## PROBLEM TO SOLVE
In the text on the 1960 Italian Grand Prix, copy word for word the passage from "The race on" to "Monza even faster.".

## SOURCE EXTRACT
* begin *
| ← Previous race | Next race → |
- Autodromo Nazionale di Monza layout

Race details
- Date: 4 September 1960
- Official name: XXXI Gran Premio d'Italia
- Location: Autodromo Nazionale di Monza, Monza, Italy
- Course: Permanent road course
- Course length: 10.000 km (6.214 miles)
- Distance: 50 laps, 500.000 km (310.686 miles)
- Weather: Warm, dry

Pole position
- Driver: Phil Hill; / Ferrari
- Time: 2:41:4

Fastest lap
- Driver: Phil Hill / Ferrari
- Time: 2:43.6

Podium
- First: Phil Hill; / Ferrari
- Second: Richie Ginther; / Ferrari
- Third: Willy Mairesse; / Ferrari

= 1960 Italian Grand Prix =

The 1960 Italian Grand Prix was a Formula One motor race held at Monza on 4 September 1960. It was race 9 of 10 in the 1960 World Championship of Drivers and race 8 of 9 in the 1960 International Cup for Formula One Manufacturers.

The race on the 10 km long banked oval version was won by American driver Phil Hill driving a front-engine Ferrari 246 F1 in absence of the mid-engine British cars that already had secured the Championships.

==Race summary==
The 1960 season had been a frustrating one for Ferrari's Formula One program as they campaigned their obsolete Dino 246, a front-engined car as the rear-mid-engined design established supremacy. The championship had already been decided for Jack Brabham and Ferrari had gone without a victory. Seeing an opportunity, the Italian organizers decided to maximize Ferrari's one advantage —straight line speed — by using the combined Monza road and banked oval circuit, making the fast Monza even faster.

Citing the fragility of their cars and the dangers of the banking, the major British factory teams of the day—Lotus, BRM, and Cooper, all boycotted the event, leading to a cobbled together field of private entrants and Formula 2 cars. Because of this boycott by the British teams, none of the drivers who started the race had previously won a Formula One World Championship Grand Prix.
* end *
## STORED DATA
* begin *
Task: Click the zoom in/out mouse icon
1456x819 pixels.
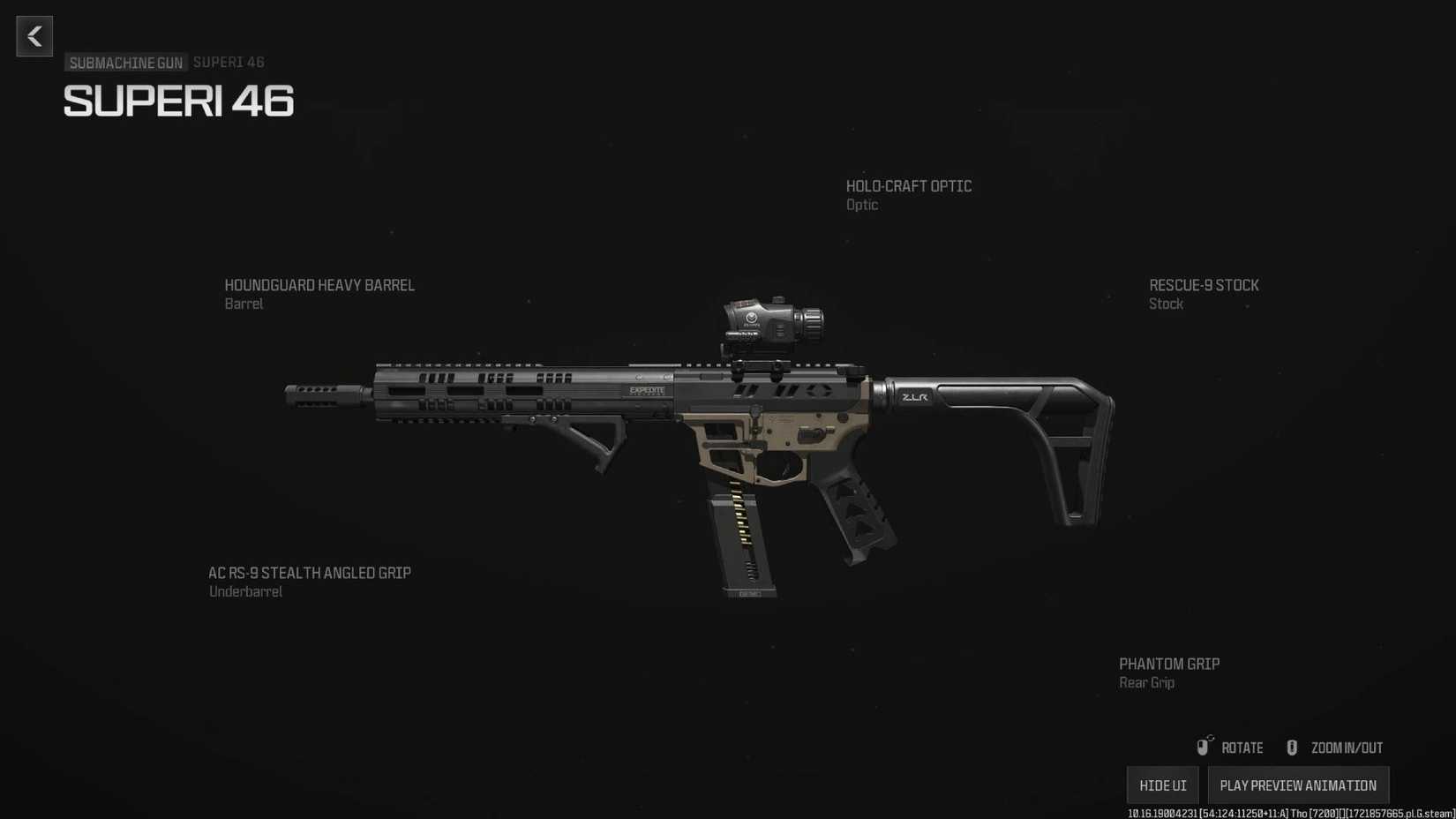Action: tap(1292, 748)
* end *
## RESULT
The race on the 10 km long banked oval version was won by American driver Phil Hill driving a front-engine Ferrari 246 F1 in absence of the mid-engine British cars that already had secured the Championships.

==Race summary==
The 1960 season had been a frustrating one for Ferrari's Formula One program as they campaigned their obsolete Dino 246, a front-engined car as the rear-mid-engined design established supremacy. The championship had already been decided for Jack Brabham and Ferrari had gone without a victory. Seeing an opportunity, the Italian organizers decided to maximize Ferrari's one advantage —straight line speed — by using the combined Monza road and banked oval circuit, making the fast Monza even faster.